How to complete this task: The line containing "coca (233, 1110)" marks the end; write out exactly every line from the start of the data up to and including it, without the pictures.

[Dataset records]
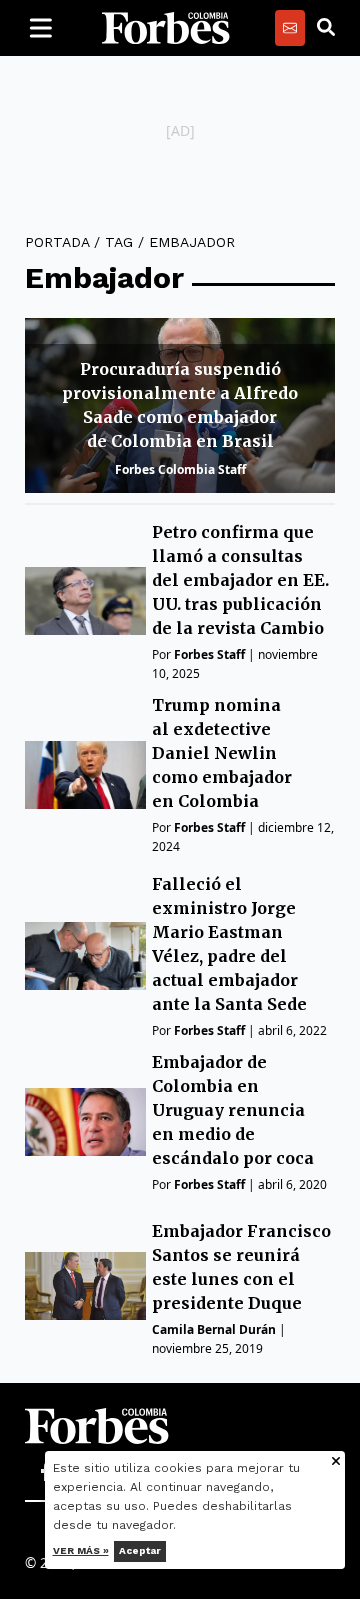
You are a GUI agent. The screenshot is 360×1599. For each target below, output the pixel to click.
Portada (57, 242)
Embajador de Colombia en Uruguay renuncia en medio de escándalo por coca (233, 1110)
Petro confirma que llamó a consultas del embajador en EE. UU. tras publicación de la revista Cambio (240, 580)
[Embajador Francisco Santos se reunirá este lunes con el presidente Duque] (85, 1286)
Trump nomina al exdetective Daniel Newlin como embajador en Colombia (222, 753)
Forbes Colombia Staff (180, 469)
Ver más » (81, 1550)
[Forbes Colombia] (166, 28)
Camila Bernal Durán (214, 1329)
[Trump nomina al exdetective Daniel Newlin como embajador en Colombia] (85, 775)
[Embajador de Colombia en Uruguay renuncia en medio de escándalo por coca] (85, 1122)
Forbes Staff (209, 654)
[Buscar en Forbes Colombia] (326, 28)
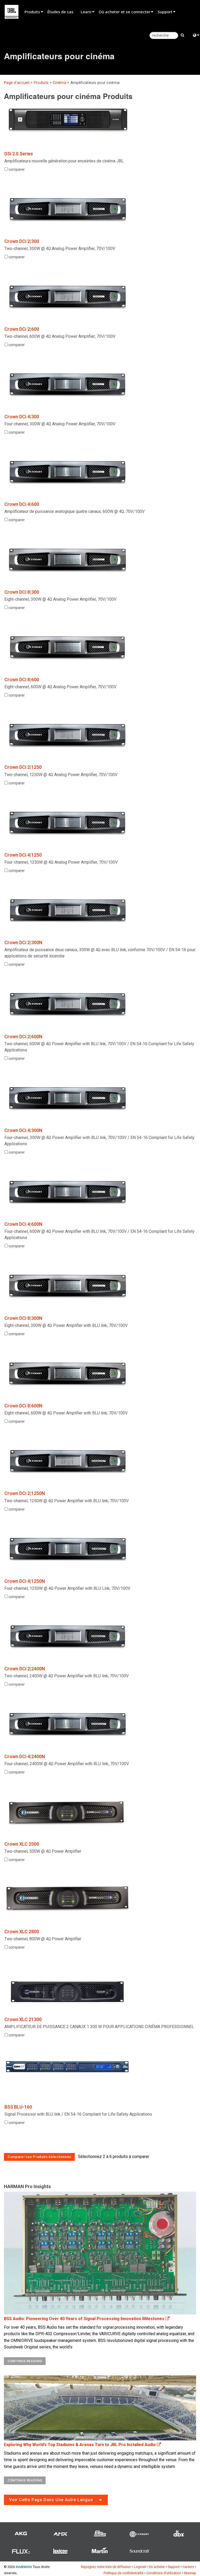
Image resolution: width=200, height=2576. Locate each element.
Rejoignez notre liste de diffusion (106, 2567)
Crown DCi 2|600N (23, 1036)
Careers (188, 2567)
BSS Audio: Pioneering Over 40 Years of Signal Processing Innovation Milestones (84, 2318)
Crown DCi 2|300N (23, 942)
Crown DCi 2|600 (21, 329)
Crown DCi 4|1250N (24, 1581)
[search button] (182, 34)
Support (165, 11)
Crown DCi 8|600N (23, 1405)
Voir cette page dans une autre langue (51, 2499)
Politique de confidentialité (123, 2573)
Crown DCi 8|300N (23, 1318)
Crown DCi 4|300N (23, 1130)
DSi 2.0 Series (18, 153)
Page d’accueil (16, 83)
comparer (16, 169)
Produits (32, 11)
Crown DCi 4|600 (21, 504)
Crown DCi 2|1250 (23, 767)
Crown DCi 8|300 (21, 592)
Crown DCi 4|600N (23, 1224)
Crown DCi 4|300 (21, 416)
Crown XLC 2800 (21, 1931)
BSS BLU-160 (18, 2107)
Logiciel (140, 2567)
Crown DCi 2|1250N (24, 1493)
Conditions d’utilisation (163, 2573)
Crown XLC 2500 (21, 1844)
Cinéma (59, 83)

Output of the task:
You are a GUI agent. The screenshot is 360×1599. For each target below, output the pixel to click.
Portada (57, 242)
Embajador de Colombia en Uruguay renuncia en medio de escándalo por coca (233, 1110)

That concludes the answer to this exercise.